Automated atrophy assessment for Alzheimer's disease diagnosis from brain MRI images

Abstract

An inventive scheme for automated tissue segmentation and classification is offered in this paper using Fast Discrete Wavelet Transform (DWT)/Band Expansion Process (BEP), Kernel-based least squares Support Vector Machine (KLS-SVM) and F-score, backed by Principal Component Analysis (PCA). Using input as T1, T2 and Proton Density (PD) scans of patients, CSF (Cerebrospinal Fluid), WM (White matter) and GM (Gray matter) are afforded as output, which act as hallmark for brain atrophy and thus sustaining in diagnosis of Alzheimer's disease (AD) from Mild Cognitive Impairment (MCI) and Healthy Controls (HC). The blending of BEP features from DWT and texture features from Gray Level Co-occurrence Matrix (GLC) promises to be a savior in atrophy revelation of the segmented tissues.

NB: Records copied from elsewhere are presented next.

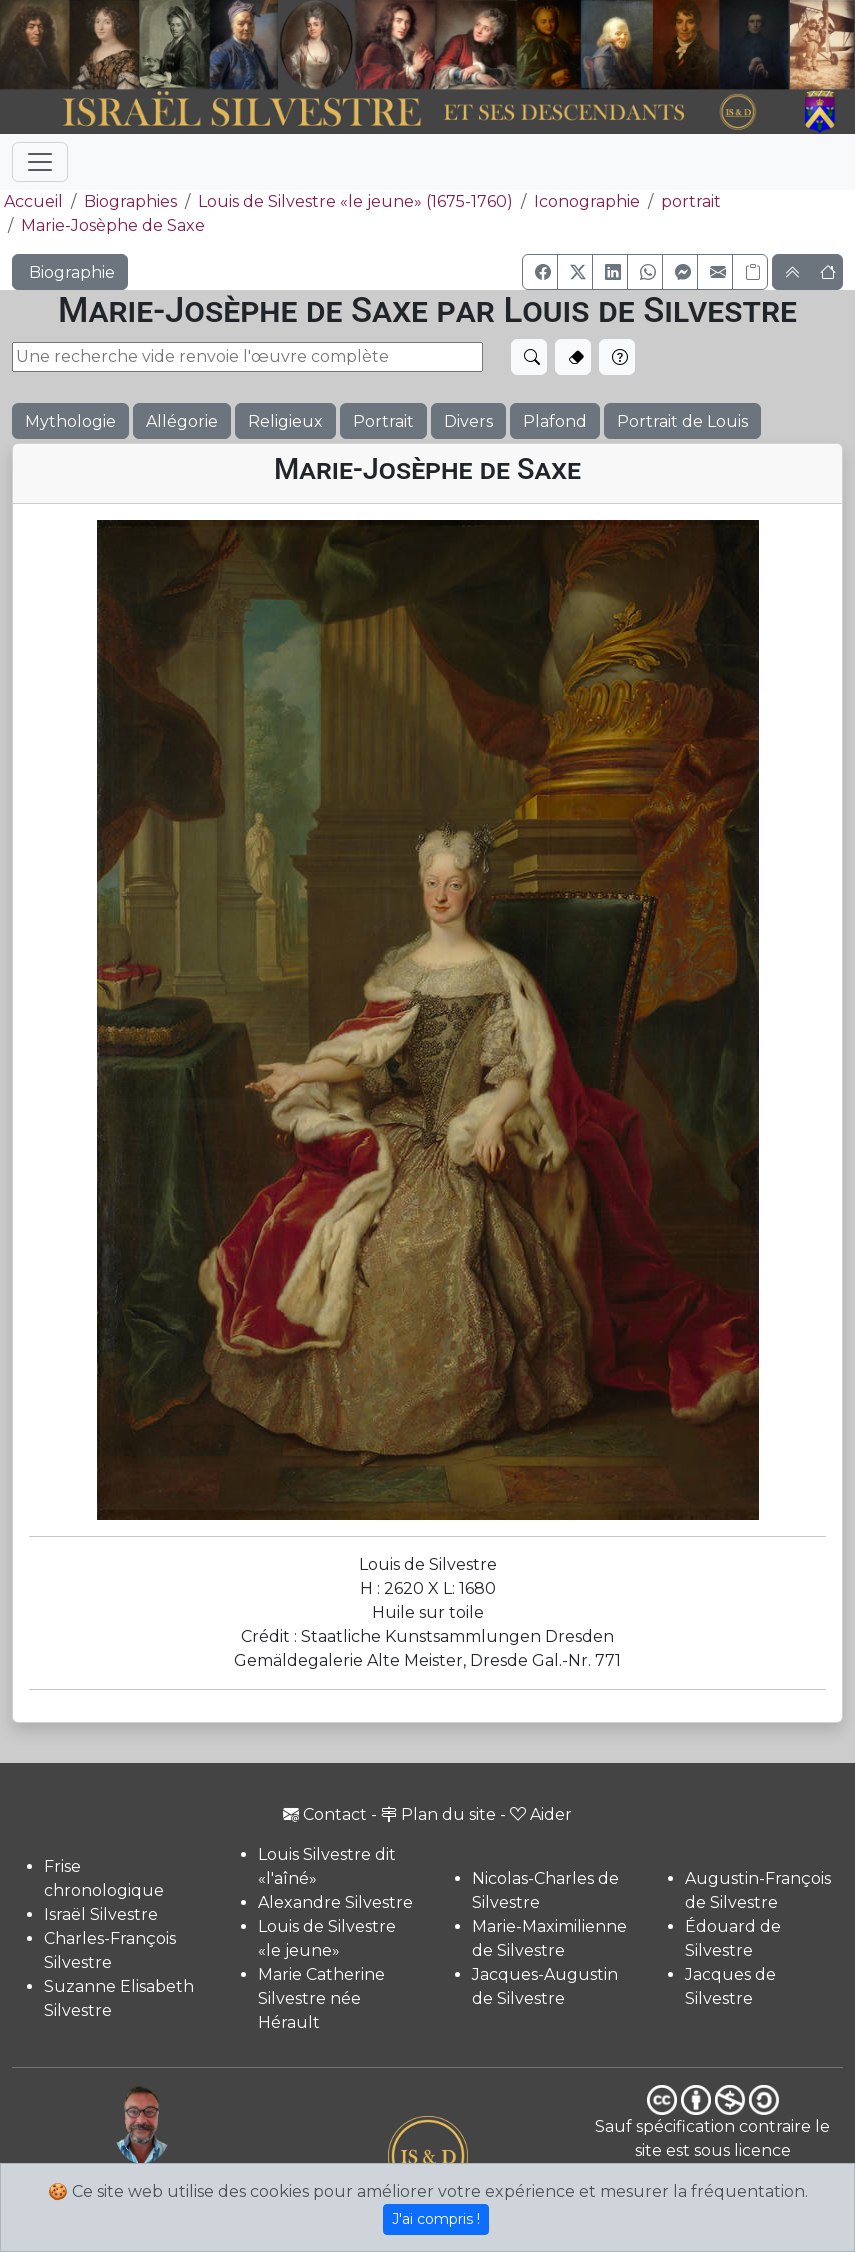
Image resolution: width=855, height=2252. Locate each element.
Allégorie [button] (182, 421)
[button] (540, 272)
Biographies (130, 201)
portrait (691, 201)
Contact (325, 1814)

Data used for evaluation of this study is taken from the ADNI database that encloses T1-weighted s-MRI (Structural Magnetic Imaging Resonance) scans of 158 patients with AD and 145 HC. Preprocessing steps unearthed five parameters for classification (i.e. cortical thickness, curvature, gray matter volume, surface area, and sulcal depth), in the preliminary step. For challenging the classifier performance, ROC (Receiver operating characteristics) curves are painted and the SVM classifiers of two-dimensional spaces took the top two important features as classification features for separating HC and AD to the maximum extent. The final results revealed that Fast DWT + F-Score + PCA + KLS-SVM + Poly Kernel is giving 100% tissue classification accuracy for test samples under consideration with only 7 input features.